Stored data
++++++++++++++++++++
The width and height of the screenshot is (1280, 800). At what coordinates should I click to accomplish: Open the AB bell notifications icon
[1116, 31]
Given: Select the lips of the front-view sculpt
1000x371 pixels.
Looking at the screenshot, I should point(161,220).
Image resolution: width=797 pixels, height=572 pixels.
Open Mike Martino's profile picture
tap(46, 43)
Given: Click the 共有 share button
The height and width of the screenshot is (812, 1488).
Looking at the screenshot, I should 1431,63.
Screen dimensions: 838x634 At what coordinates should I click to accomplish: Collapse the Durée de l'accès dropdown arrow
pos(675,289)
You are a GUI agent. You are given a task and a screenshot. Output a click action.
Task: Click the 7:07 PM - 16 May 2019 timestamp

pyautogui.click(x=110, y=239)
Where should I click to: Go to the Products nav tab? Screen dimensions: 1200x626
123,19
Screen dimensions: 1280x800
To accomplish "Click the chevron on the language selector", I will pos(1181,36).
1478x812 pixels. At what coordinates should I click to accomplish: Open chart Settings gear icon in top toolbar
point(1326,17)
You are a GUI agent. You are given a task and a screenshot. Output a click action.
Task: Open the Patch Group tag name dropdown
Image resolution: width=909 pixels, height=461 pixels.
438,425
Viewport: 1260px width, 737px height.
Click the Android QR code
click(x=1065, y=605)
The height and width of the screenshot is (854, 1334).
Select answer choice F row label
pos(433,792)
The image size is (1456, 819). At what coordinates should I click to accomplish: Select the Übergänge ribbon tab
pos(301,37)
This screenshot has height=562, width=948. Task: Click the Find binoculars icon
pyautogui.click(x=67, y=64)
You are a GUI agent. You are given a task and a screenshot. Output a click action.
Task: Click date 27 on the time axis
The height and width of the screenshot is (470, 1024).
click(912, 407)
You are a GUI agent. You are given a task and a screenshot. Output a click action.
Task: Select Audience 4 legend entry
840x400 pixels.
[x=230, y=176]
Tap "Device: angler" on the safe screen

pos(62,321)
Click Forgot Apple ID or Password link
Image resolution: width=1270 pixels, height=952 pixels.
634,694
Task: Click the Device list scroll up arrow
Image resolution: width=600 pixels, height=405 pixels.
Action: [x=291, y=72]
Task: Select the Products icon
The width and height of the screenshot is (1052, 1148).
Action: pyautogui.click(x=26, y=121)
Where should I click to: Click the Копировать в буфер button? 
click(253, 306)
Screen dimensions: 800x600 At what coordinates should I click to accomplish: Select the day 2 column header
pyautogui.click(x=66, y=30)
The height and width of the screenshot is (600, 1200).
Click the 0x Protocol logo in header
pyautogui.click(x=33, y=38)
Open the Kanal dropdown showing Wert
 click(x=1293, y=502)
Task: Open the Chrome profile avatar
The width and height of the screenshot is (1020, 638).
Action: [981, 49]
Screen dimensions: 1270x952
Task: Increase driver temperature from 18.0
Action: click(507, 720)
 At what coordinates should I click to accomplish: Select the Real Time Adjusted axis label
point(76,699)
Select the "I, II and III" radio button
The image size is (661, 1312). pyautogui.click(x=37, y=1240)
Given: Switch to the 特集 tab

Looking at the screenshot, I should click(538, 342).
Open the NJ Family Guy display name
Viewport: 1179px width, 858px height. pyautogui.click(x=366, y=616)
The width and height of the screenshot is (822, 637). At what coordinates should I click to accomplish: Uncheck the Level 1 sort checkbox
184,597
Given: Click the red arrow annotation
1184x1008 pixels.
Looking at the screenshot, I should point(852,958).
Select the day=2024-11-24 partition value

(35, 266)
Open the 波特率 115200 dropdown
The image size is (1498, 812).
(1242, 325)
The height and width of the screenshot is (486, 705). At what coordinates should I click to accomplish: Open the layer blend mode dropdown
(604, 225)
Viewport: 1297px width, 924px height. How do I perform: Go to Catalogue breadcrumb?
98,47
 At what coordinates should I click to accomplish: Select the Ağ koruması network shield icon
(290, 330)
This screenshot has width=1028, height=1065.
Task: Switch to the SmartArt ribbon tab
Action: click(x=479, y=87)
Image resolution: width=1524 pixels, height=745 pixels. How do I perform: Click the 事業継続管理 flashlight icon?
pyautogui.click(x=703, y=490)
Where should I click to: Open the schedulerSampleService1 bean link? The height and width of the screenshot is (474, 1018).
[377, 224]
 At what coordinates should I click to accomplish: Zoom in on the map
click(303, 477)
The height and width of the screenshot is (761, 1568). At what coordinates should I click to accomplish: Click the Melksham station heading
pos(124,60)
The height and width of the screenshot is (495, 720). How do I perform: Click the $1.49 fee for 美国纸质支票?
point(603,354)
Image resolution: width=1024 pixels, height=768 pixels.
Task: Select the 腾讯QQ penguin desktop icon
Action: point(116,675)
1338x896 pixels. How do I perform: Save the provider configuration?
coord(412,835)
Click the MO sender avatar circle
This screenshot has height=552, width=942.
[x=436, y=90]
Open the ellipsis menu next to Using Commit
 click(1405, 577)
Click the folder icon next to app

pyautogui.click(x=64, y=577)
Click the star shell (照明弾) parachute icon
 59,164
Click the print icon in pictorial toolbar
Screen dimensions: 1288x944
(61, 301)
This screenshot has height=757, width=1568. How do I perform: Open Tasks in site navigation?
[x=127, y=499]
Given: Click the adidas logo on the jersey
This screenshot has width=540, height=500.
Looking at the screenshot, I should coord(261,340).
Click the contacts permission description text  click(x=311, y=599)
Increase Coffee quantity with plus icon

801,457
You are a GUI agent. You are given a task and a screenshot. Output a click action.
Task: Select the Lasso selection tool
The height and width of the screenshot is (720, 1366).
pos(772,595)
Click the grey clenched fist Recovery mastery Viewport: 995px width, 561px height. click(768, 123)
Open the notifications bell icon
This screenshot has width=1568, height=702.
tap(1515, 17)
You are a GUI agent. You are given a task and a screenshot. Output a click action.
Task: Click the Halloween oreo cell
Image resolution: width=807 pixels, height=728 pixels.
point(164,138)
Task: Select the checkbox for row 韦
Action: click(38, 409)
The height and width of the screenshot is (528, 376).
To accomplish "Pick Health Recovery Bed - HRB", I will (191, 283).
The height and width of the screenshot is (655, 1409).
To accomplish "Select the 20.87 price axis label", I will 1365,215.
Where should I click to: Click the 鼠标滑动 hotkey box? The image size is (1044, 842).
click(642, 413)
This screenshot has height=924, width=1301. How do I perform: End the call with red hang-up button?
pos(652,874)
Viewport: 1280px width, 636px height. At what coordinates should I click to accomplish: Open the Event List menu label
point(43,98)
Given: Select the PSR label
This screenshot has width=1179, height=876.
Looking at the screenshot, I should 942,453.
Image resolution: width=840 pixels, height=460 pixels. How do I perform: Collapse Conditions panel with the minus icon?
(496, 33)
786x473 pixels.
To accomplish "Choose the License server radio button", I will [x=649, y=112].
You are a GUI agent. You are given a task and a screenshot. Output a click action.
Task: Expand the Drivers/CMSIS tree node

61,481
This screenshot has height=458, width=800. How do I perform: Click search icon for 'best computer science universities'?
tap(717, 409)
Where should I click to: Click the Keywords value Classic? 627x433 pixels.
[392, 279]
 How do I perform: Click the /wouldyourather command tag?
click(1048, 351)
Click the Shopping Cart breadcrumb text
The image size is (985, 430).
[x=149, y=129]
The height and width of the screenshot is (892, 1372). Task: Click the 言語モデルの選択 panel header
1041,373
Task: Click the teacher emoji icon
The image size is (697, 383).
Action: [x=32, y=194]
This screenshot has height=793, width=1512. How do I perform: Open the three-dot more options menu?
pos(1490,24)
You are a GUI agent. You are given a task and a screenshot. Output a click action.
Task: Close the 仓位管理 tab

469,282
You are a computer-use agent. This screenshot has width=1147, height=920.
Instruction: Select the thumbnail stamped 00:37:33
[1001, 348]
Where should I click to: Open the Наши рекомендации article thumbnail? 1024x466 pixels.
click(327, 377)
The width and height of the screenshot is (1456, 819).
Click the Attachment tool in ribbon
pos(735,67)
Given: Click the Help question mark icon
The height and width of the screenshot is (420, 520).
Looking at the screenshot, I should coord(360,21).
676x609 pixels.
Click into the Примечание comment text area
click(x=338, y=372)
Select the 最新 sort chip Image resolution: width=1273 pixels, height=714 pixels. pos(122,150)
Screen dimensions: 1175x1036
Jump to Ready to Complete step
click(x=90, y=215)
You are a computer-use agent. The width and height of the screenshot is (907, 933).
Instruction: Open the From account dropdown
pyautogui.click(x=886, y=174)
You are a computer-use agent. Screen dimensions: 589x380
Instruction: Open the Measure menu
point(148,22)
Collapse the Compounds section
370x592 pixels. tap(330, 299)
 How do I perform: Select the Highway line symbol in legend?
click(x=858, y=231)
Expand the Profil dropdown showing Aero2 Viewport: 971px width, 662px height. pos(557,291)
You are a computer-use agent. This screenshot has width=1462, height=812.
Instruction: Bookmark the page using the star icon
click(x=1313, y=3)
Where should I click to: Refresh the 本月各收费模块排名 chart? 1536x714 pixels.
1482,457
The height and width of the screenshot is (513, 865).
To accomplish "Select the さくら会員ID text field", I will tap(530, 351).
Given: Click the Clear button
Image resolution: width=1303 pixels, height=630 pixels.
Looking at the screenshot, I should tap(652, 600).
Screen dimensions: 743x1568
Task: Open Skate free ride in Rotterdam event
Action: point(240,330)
++++++++++++++++++++
> [EXERCISE DETAILS]
Taking the entries from their first line through the line with "Given: Select the lips", inclusive, restate each line word for word and give nothing else.

> [REPLY TO THE EXERCISE]
The width and height of the screenshot is (1280, 800). At what coordinates should I click to accomplish: Open the AB bell notifications icon
[1116, 31]
Given: Select the lips of the front-view sculpt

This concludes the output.